## DATA EXCERPTS

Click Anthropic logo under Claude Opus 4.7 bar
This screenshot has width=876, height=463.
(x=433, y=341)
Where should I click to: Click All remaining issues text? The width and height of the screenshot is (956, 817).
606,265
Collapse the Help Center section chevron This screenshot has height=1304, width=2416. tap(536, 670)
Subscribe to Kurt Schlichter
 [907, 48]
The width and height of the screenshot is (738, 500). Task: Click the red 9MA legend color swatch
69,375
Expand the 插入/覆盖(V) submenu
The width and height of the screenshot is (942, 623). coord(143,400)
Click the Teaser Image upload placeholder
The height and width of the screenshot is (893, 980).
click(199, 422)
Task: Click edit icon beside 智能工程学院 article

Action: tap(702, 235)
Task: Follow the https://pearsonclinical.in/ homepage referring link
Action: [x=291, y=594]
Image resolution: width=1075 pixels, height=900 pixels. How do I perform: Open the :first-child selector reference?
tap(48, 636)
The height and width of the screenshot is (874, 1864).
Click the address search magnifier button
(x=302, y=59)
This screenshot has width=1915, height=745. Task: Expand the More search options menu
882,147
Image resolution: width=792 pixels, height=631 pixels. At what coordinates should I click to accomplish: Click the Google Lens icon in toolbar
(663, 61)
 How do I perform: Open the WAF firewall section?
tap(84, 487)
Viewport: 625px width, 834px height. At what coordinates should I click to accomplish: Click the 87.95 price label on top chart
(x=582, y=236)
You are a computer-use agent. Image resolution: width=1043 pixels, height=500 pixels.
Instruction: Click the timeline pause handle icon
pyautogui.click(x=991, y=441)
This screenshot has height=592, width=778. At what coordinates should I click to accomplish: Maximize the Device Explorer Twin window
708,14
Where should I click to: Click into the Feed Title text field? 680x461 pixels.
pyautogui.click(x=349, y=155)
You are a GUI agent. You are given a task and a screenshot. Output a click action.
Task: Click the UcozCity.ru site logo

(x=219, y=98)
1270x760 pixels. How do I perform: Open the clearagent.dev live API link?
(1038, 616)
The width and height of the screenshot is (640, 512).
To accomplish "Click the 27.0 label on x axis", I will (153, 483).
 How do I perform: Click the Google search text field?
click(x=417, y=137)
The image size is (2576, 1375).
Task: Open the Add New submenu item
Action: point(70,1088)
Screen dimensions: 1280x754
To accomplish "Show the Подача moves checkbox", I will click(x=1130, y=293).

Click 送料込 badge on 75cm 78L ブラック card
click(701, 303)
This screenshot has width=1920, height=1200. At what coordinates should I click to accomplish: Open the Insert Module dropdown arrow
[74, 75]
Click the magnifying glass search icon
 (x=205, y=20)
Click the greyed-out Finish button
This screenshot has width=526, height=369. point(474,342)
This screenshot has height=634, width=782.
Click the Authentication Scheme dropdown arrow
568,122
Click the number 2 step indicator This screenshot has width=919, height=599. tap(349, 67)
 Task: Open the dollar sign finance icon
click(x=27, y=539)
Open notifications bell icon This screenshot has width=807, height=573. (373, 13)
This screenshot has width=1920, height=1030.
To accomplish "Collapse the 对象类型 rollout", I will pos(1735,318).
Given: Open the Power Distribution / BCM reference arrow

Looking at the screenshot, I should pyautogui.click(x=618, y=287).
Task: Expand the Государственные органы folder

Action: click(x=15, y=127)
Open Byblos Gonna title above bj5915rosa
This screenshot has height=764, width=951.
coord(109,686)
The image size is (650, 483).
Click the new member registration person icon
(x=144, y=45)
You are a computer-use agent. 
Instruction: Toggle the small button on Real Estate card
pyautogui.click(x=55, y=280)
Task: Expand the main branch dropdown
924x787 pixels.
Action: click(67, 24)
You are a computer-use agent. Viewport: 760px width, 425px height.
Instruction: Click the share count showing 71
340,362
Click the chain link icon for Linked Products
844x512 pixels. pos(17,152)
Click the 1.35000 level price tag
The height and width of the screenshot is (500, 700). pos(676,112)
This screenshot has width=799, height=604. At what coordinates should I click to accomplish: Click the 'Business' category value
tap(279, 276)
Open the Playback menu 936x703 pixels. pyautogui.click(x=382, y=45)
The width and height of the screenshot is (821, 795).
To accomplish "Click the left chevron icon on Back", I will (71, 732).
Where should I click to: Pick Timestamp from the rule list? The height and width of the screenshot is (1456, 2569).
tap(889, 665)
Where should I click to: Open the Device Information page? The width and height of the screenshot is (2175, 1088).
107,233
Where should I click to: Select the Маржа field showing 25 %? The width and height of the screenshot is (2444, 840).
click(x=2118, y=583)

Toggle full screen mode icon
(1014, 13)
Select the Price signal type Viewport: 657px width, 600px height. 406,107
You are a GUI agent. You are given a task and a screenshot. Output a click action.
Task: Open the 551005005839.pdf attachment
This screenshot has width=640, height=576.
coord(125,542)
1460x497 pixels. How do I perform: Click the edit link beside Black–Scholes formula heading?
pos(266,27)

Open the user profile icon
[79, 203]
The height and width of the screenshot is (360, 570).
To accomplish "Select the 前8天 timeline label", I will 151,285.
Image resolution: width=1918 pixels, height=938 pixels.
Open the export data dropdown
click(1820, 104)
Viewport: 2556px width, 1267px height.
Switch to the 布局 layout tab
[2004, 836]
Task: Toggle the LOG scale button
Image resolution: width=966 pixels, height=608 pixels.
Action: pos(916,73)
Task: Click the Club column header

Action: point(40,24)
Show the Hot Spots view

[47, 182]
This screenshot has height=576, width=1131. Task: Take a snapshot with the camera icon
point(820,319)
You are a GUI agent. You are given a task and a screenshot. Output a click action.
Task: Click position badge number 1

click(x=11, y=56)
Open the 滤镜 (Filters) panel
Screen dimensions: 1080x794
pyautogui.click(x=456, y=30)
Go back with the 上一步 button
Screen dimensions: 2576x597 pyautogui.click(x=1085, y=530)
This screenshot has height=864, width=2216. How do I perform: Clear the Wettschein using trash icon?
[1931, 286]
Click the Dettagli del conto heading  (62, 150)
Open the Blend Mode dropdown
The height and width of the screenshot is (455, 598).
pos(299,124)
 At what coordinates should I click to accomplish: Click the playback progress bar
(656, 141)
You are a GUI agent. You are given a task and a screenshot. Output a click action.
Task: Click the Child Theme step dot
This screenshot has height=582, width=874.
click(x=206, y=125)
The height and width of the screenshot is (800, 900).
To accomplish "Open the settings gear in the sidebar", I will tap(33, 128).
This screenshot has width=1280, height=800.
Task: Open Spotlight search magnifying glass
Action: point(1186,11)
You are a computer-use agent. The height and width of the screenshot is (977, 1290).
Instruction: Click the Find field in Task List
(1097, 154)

## EXERCISE DESCRIPTION
Could you print all of the data above again, word for word and unchanged?

## COMPLETED EXERCISE
Click Anthropic logo under Claude Opus 4.7 bar
This screenshot has width=876, height=463.
(x=433, y=341)
Where should I click to: Click All remaining issues text? The width and height of the screenshot is (956, 817).
606,265
Collapse the Help Center section chevron This screenshot has height=1304, width=2416. tap(536, 670)
Subscribe to Kurt Schlichter
 [907, 48]
The width and height of the screenshot is (738, 500). Task: Click the red 9MA legend color swatch
69,375
Expand the 插入/覆盖(V) submenu
The width and height of the screenshot is (942, 623). coord(143,400)
Click the Teaser Image upload placeholder
The height and width of the screenshot is (893, 980).
click(199, 422)
Task: Click edit icon beside 智能工程学院 article

Action: tap(702, 235)
Task: Follow the https://pearsonclinical.in/ homepage referring link
Action: [x=291, y=594]
Image resolution: width=1075 pixels, height=900 pixels. How do I perform: Open the :first-child selector reference?
tap(48, 636)
The height and width of the screenshot is (874, 1864).
Click the address search magnifier button
(x=302, y=59)
This screenshot has width=1915, height=745. Task: Expand the More search options menu
882,147
Image resolution: width=792 pixels, height=631 pixels. At what coordinates should I click to accomplish: Click the Google Lens icon in toolbar
(663, 61)
 How do I perform: Open the WAF firewall section?
tap(84, 487)
Viewport: 625px width, 834px height. At what coordinates should I click to accomplish: Click the 87.95 price label on top chart
(x=582, y=236)
You are a computer-use agent. Image resolution: width=1043 pixels, height=500 pixels.
Instruction: Click the timeline pause handle icon
pyautogui.click(x=991, y=441)
This screenshot has height=592, width=778. At what coordinates should I click to accomplish: Maximize the Device Explorer Twin window
708,14
Where should I click to: Click into the Feed Title text field? 680x461 pixels.
pyautogui.click(x=349, y=155)
You are a GUI agent. You are given a task and a screenshot. Output a click action.
Task: Click the UcozCity.ru site logo

(x=219, y=98)
1270x760 pixels. How do I perform: Open the clearagent.dev live API link?
(1038, 616)
The width and height of the screenshot is (640, 512).
To accomplish "Click the 27.0 label on x axis", I will (153, 483).
 How do I perform: Click the Google search text field?
click(x=417, y=137)
The image size is (2576, 1375).
Task: Open the Add New submenu item
Action: point(70,1088)
Screen dimensions: 1280x754
To accomplish "Show the Подача moves checkbox", I will click(x=1130, y=293).

Click 送料込 badge on 75cm 78L ブラック card
click(701, 303)
This screenshot has width=1920, height=1200. At what coordinates should I click to accomplish: Open the Insert Module dropdown arrow
[74, 75]
Click the magnifying glass search icon
 (x=205, y=20)
Click the greyed-out Finish button
This screenshot has width=526, height=369. point(474,342)
This screenshot has height=634, width=782.
Click the Authentication Scheme dropdown arrow
568,122
Click the number 2 step indicator This screenshot has width=919, height=599. tap(349, 67)
 Task: Open the dollar sign finance icon
click(x=27, y=539)
Open notifications bell icon This screenshot has width=807, height=573. (373, 13)
This screenshot has width=1920, height=1030.
To accomplish "Collapse the 对象类型 rollout", I will pos(1735,318).
Given: Open the Power Distribution / BCM reference arrow

Looking at the screenshot, I should pyautogui.click(x=618, y=287).
Task: Expand the Государственные органы folder

Action: click(x=15, y=127)
Open Byblos Gonna title above bj5915rosa
This screenshot has height=764, width=951.
coord(109,686)
The image size is (650, 483).
Click the new member registration person icon
(x=144, y=45)
You are a computer-use agent. 
Instruction: Toggle the small button on Real Estate card
pyautogui.click(x=55, y=280)
Task: Expand the main branch dropdown
924x787 pixels.
Action: click(67, 24)
You are a computer-use agent. Viewport: 760px width, 425px height.
Instruction: Click the share count showing 71
340,362
Click the chain link icon for Linked Products
844x512 pixels. pos(17,152)
Click the 1.35000 level price tag
The height and width of the screenshot is (500, 700). pos(676,112)
This screenshot has width=799, height=604. At what coordinates should I click to accomplish: Click the 'Business' category value
tap(279, 276)
Open the Playback menu 936x703 pixels. pyautogui.click(x=382, y=45)
The width and height of the screenshot is (821, 795).
To accomplish "Click the left chevron icon on Back", I will (71, 732).
Where should I click to: Pick Timestamp from the rule list? The height and width of the screenshot is (1456, 2569).
tap(889, 665)
Where should I click to: Open the Device Information page? The width and height of the screenshot is (2175, 1088).
107,233
Where should I click to: Select the Маржа field showing 25 %? The width and height of the screenshot is (2444, 840).
click(x=2118, y=583)

Toggle full screen mode icon
(1014, 13)
Select the Price signal type Viewport: 657px width, 600px height. 406,107
You are a GUI agent. You are given a task and a screenshot. Output a click action.
Task: Open the 551005005839.pdf attachment
This screenshot has width=640, height=576.
coord(125,542)
1460x497 pixels. How do I perform: Click the edit link beside Black–Scholes formula heading?
pos(266,27)

Open the user profile icon
[79, 203]
The height and width of the screenshot is (360, 570).
To accomplish "Select the 前8天 timeline label", I will 151,285.
Image resolution: width=1918 pixels, height=938 pixels.
Open the export data dropdown
click(1820, 104)
Viewport: 2556px width, 1267px height.
Switch to the 布局 layout tab
[2004, 836]
Task: Toggle the LOG scale button
Image resolution: width=966 pixels, height=608 pixels.
Action: pos(916,73)
Task: Click the Club column header

Action: point(40,24)
Show the Hot Spots view

[47, 182]
This screenshot has height=576, width=1131. Task: Take a snapshot with the camera icon
point(820,319)
You are a GUI agent. You are given a task and a screenshot. Output a click action.
Task: Click position badge number 1

click(x=11, y=56)
Open the 滤镜 (Filters) panel
Screen dimensions: 1080x794
pyautogui.click(x=456, y=30)
Go back with the 上一步 button
Screen dimensions: 2576x597 pyautogui.click(x=1085, y=530)
This screenshot has height=864, width=2216. How do I perform: Clear the Wettschein using trash icon?
[1931, 286]
Click the Dettagli del conto heading  (62, 150)
Open the Blend Mode dropdown
The height and width of the screenshot is (455, 598).
pos(299,124)
 At what coordinates should I click to accomplish: Click the playback progress bar
(656, 141)
You are a GUI agent. You are given a task and a screenshot. Output a click action.
Task: Click the Child Theme step dot
This screenshot has height=582, width=874.
click(x=206, y=125)
The height and width of the screenshot is (800, 900).
To accomplish "Open the settings gear in the sidebar", I will tap(33, 128).
This screenshot has width=1280, height=800.
Task: Open Spotlight search magnifying glass
Action: point(1186,11)
You are a computer-use agent. The height and width of the screenshot is (977, 1290).
Instruction: Click the Find field in Task List
(1097, 154)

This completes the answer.